Source information below:
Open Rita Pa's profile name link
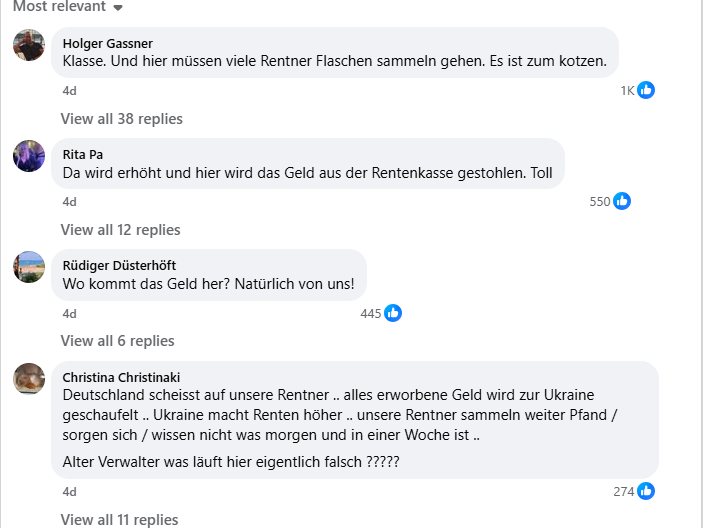703x528 pixels. [x=83, y=154]
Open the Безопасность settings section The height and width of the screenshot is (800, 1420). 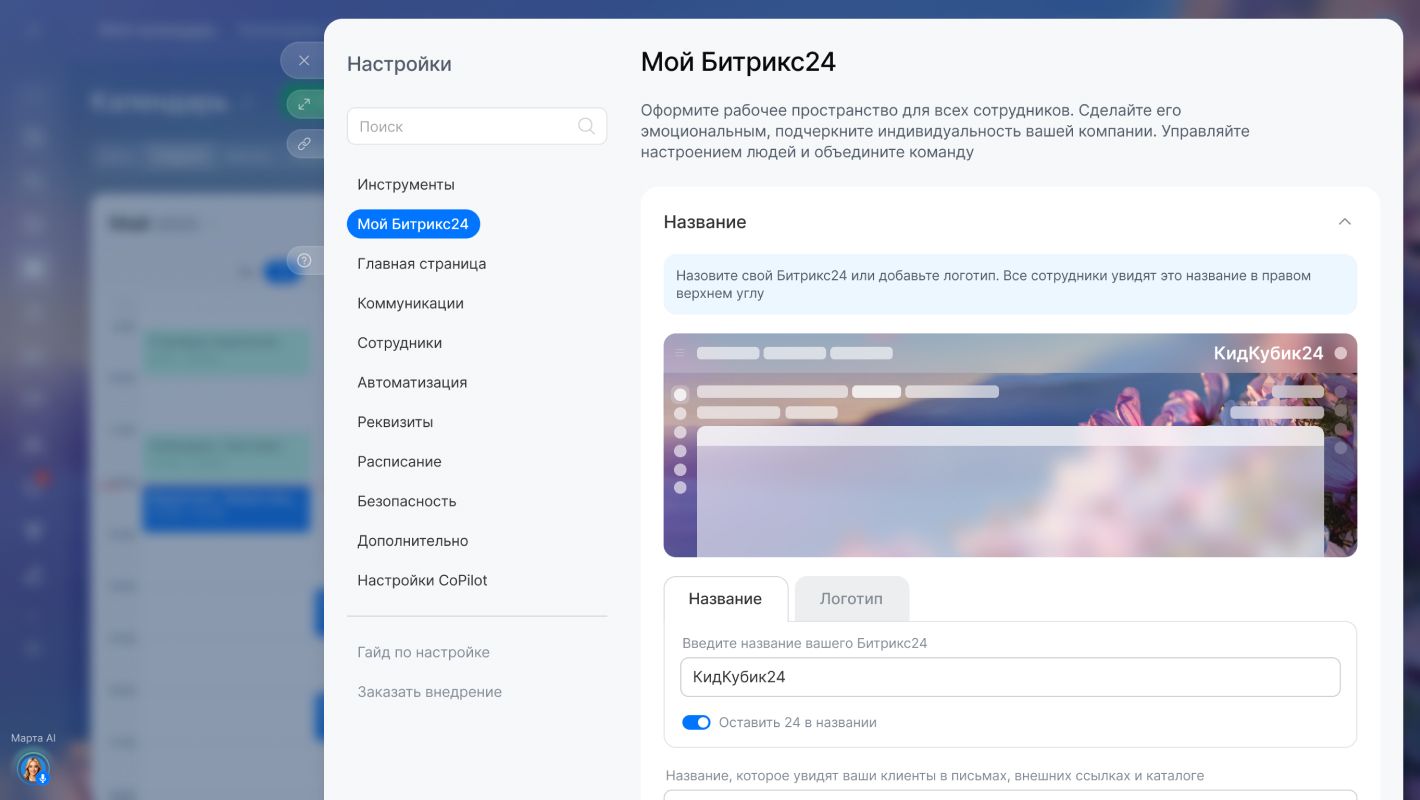pyautogui.click(x=407, y=501)
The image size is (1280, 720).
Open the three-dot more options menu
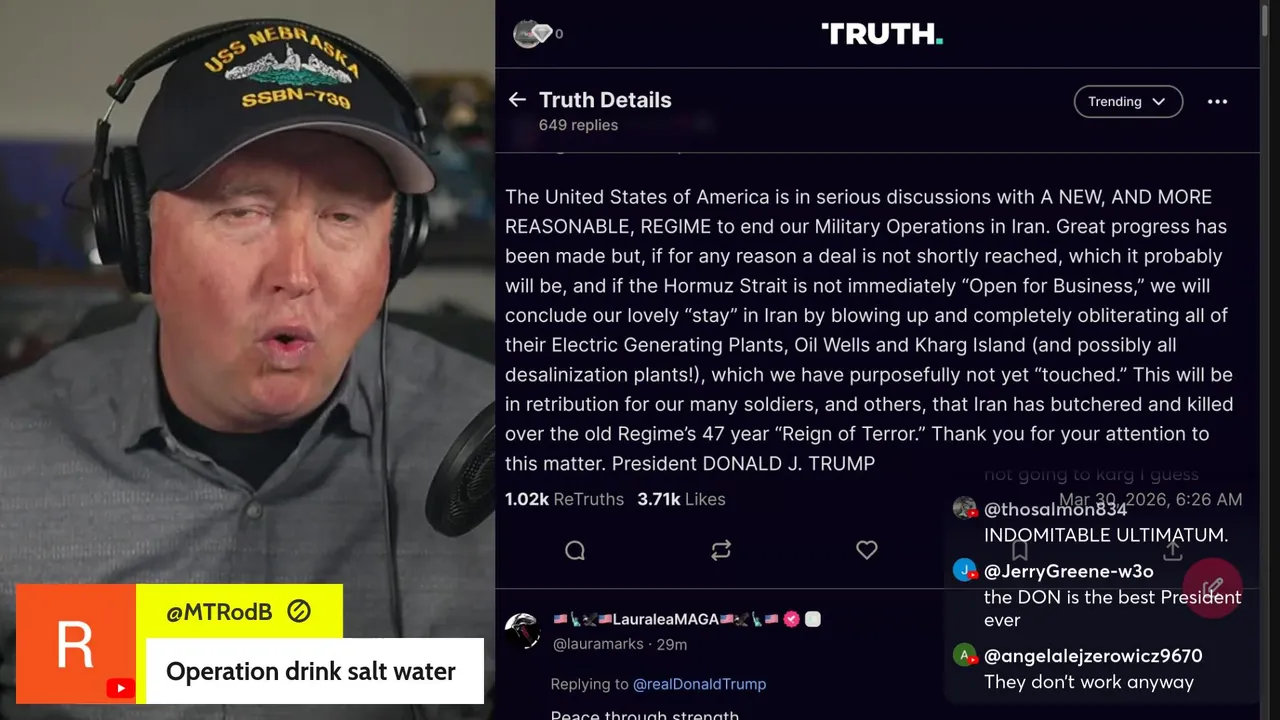coord(1217,102)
End of Source information.
Directions: Would you reproduce the lines from the one with "The image size is (1280, 720)." through the final line of the data above, exactly and only those, without any pictures?

Output for this task:
The image size is (1280, 720).
Open the three-dot more options menu
coord(1217,102)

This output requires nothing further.